On prend (quasi) les mêmes, on recommence, on lorgne du côté du Rassemblement national, alors, pour les séduire, quoi de plus facile que de s’attaquer, une fois de plus, à l’AME ? Lecornu s’inscrit ainsi dans la très droite lignée de Bayrou, Darmanin et Retailleau qui, en un an, ont tous cherché à attaquer le dispositif. Pas de suppression, promet-il, mais des « évolutions »… Autrement dit, durcir les conditions d’accès et réduire les soins couverts.
Une vieille obsession de l’extrême droite
Depuis longtemps, Marine Le Pen et ses amis dénoncent l’AME, accusant les étrangers de « ruiner la Sécu ». Mensonge ! L’AME représente moins de 0,5 % du budget de l’Assurance maladie, soit 1,2 milliard d’euros – à comparer avec les 270 milliards de subventions versées chaque année au patronat. Du reste, une personne éligible sur deux n’y a même pas accès. On est donc très loin de « l’appel d’air » fantasmé par la droite et l’extrême droite. Si le nombre de bénéficiaires augmente, c’est avant tout le résultat des 32 lois sur l’immigration adoptées depuis 1980, qui ont précarisé de plus en plus de travailleurs en les privant de « papiers ». Derrière cette attaque, il ne s’agit en rien de sauver les finances publiques mais bien d’alimenter la xénophobie ambiante en tentant de détourner la colère populaire contre les migrants et leurs familles.
Des conditions déjà drastiques
L’AME permet aux personnes en situation irrégulière d’accéder à certains soins, sous conditions de ressources : moins de 800 euros mensuels pour une personne seule, 1 200 euros pour un couple – soit bien en dessous du seuil de pauvreté. De nombreux soins et médicaments ne sont d’ailleurs pas pris en charge. Avec Macron, l’accès à l’AME, véritable parcours du combattant, a déjà été durci : en plus des trois mois de séjour sur le territoire, il faut également justifier de trois mois en situation irrégulière. Une restriction qui conduit à des ruptures de suivi et de traitement pour bien des patients. Jusque dans les années 1990, il n’existait aucune condition de régularité de séjour pour accéder à l’Assurance maladie – c’est Pasqua qui l’a introduite en 1993, et Jospin qui l’a maintenue en créant l’AME en 1999.
===============
CONSIGNES |
a: Expliquez, en une à trois phrases, à quoi le texte sur l'AME attribue l'augmentation du nombre de bénéficiaires.
b: Reproduisez fidèlement le passage du texte sur l'AME allant de « Une vieille obsession » jusqu'à « et leurs familles. ».
Appuyez-vous uniquement sur le texte sur l'AME.

[Données collectées]
===============
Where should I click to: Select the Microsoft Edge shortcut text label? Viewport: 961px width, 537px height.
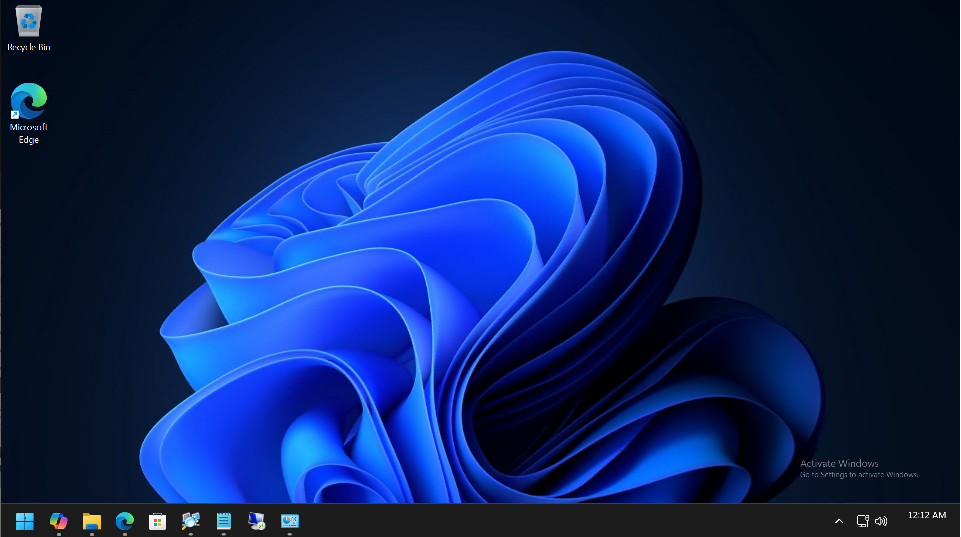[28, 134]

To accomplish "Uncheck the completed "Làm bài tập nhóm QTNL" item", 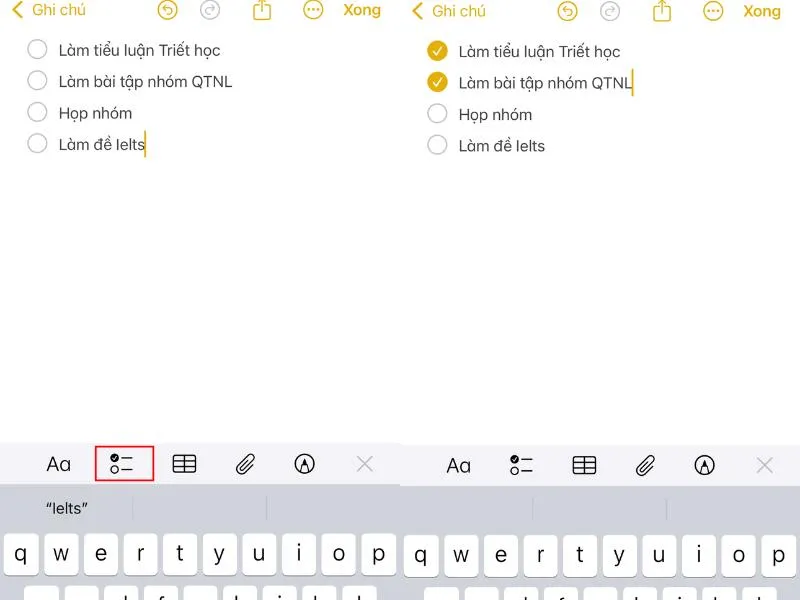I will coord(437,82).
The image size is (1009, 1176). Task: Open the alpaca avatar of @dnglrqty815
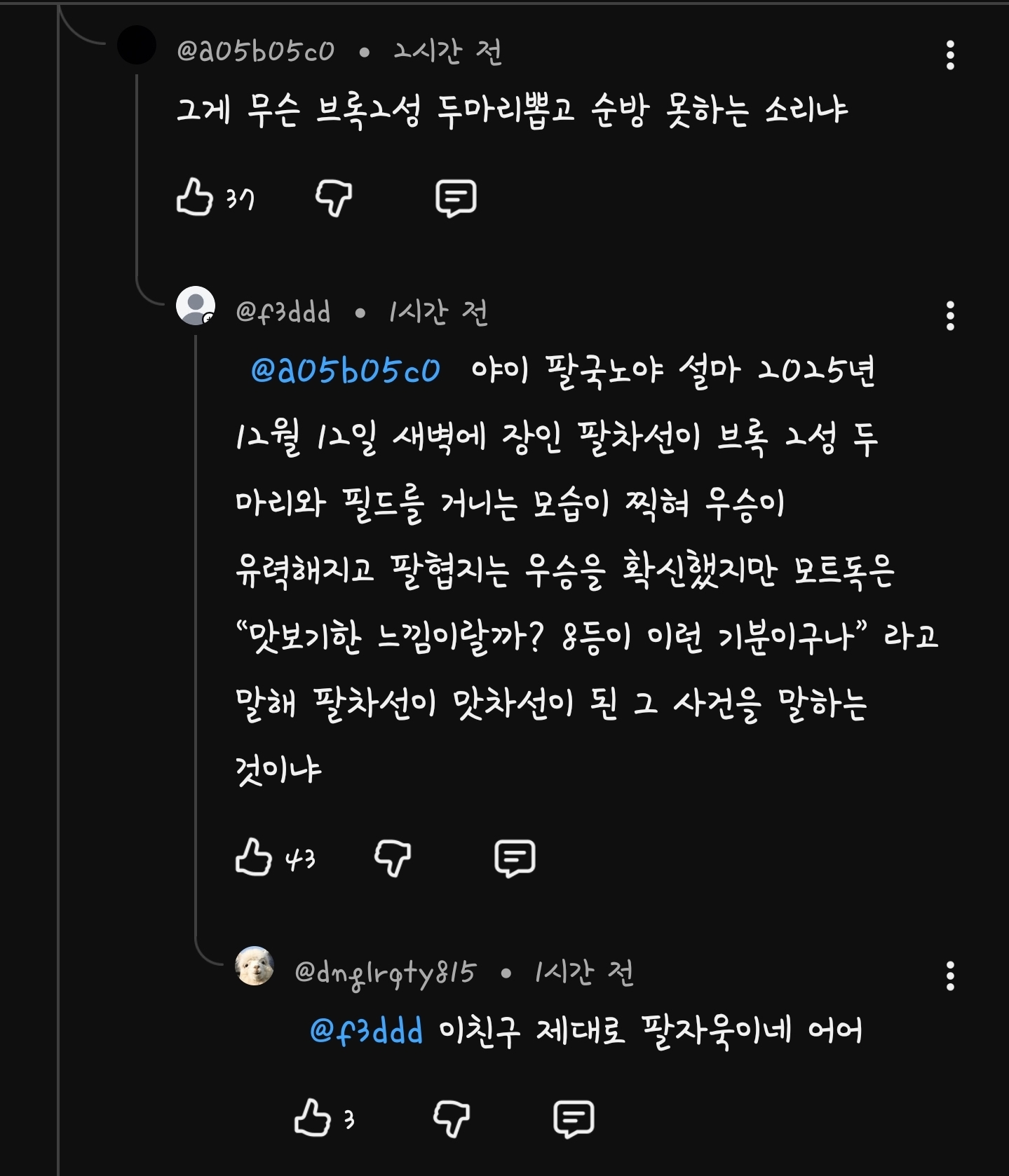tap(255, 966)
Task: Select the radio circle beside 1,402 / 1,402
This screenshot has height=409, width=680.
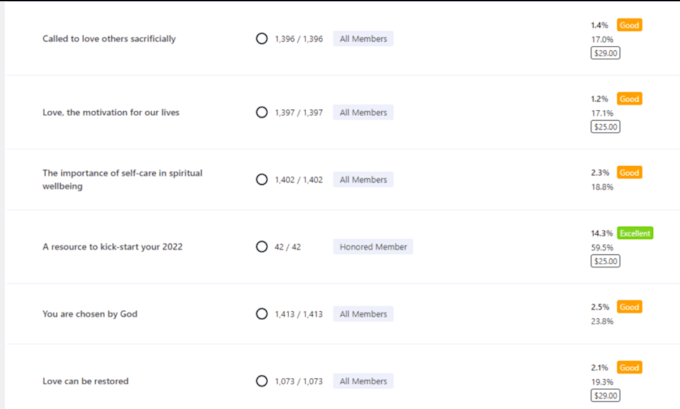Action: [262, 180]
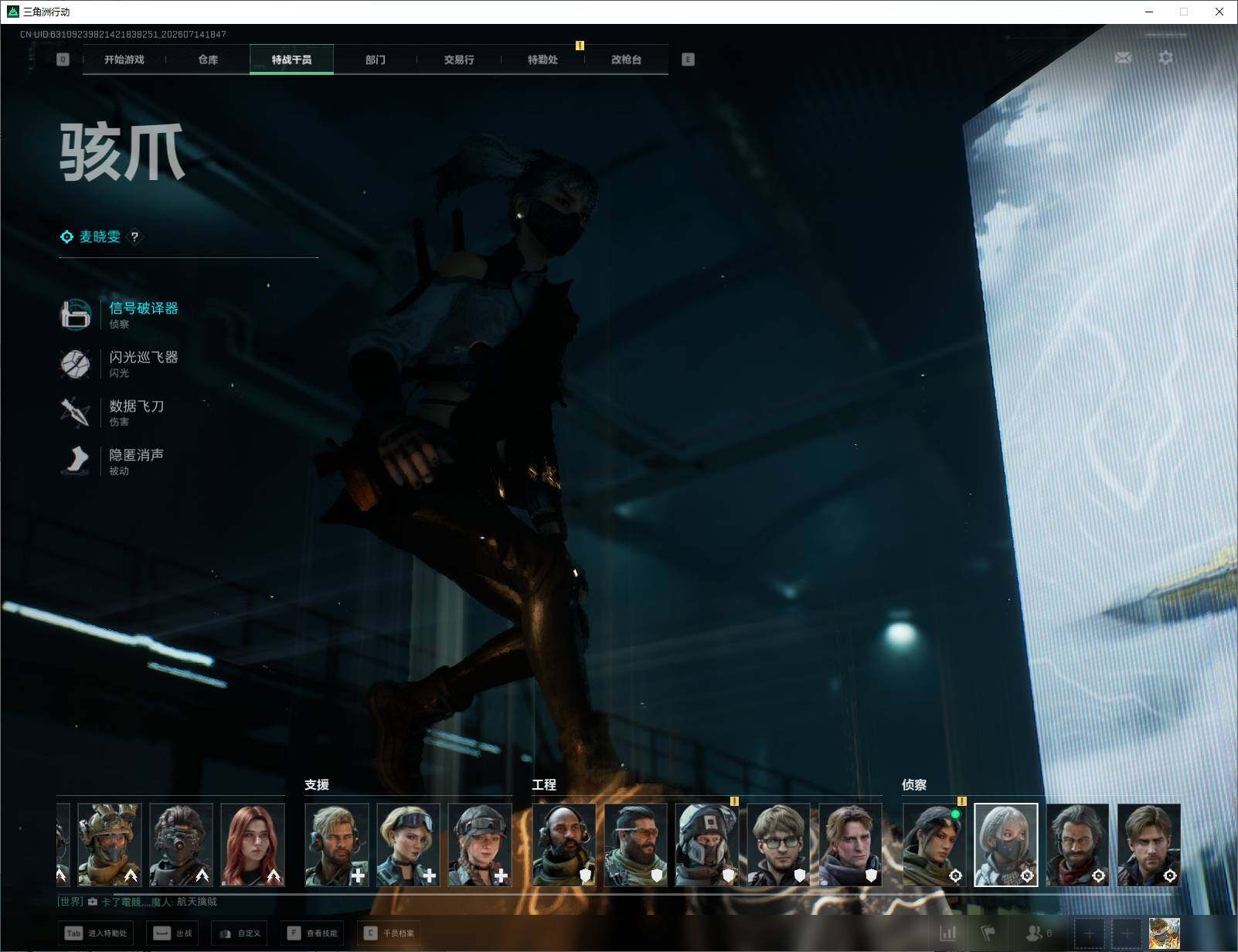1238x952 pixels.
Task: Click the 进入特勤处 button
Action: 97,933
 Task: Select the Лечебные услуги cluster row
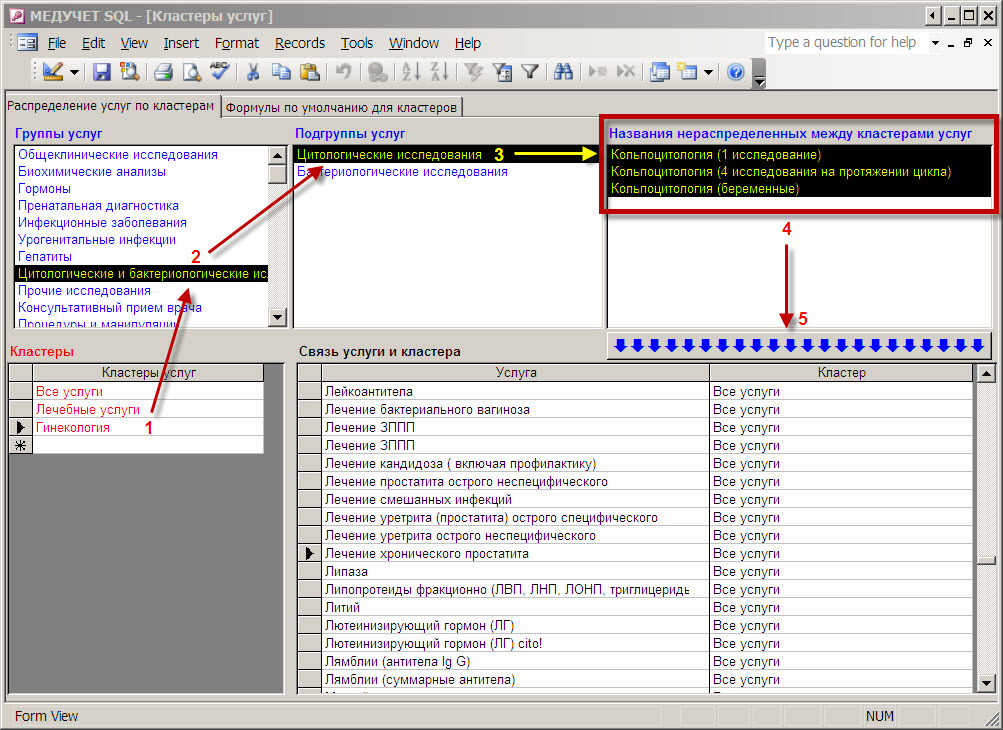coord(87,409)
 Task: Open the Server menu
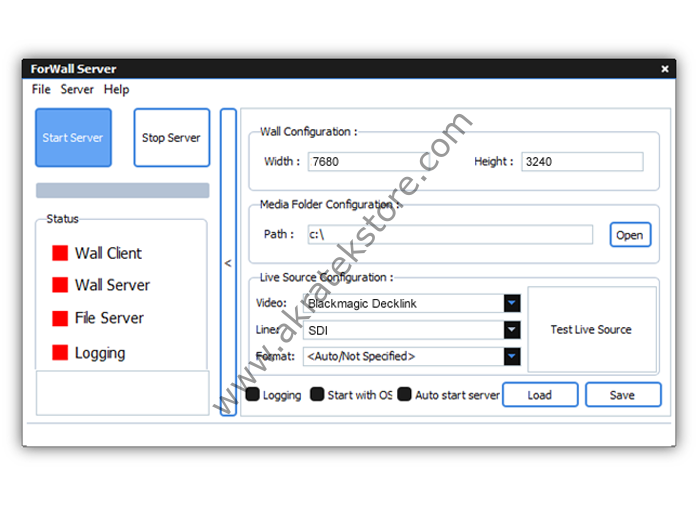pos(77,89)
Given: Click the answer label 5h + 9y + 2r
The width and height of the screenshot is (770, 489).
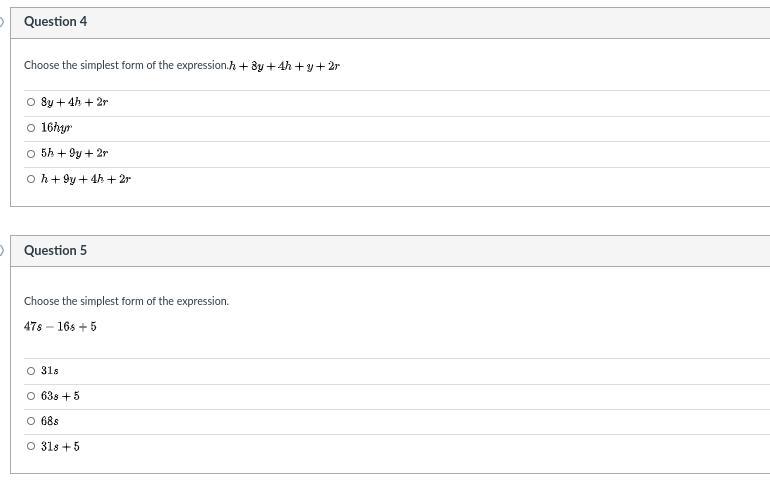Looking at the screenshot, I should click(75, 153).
===============
CORRIGÉS |
a: La hausse du nombre de bénéficiaires s'explique avant tout par les 32 lois sur l'immigration adoptées depuis 1980. Ces lois ont précarisé de plus en plus de travailleurs en les privant de « papiers ».

b:
Une vieille obsession de l’extrême droite
Depuis longtemps, Marine Le Pen et ses amis dénoncent l’AME, accusant les étrangers de « ruiner la Sécu ». Mensonge ! L’AME représente moins de 0,5 % du budget de l’Assurance maladie, soit 1,2 milliard d’euros – à comparer avec les 270 milliards de subventions versées chaque année au patronat. Du reste, une personne éligible sur deux n’y a même pas accès. On est donc très loin de « l’appel d’air » fantasmé par la droite et l’extrême droite. Si le nombre de bénéficiaires augmente, c’est avant tout le résultat des 32 lois sur l’immigration adoptées depuis 1980, qui ont précarisé de plus en plus de travailleurs en les privant de « papiers ». Derrière cette attaque, il ne s’agit en rien de sauver les finances publiques mais bien d’alimenter la xénophobie ambiante en tentant de détourner la colère populaire contre les migrants et leurs familles.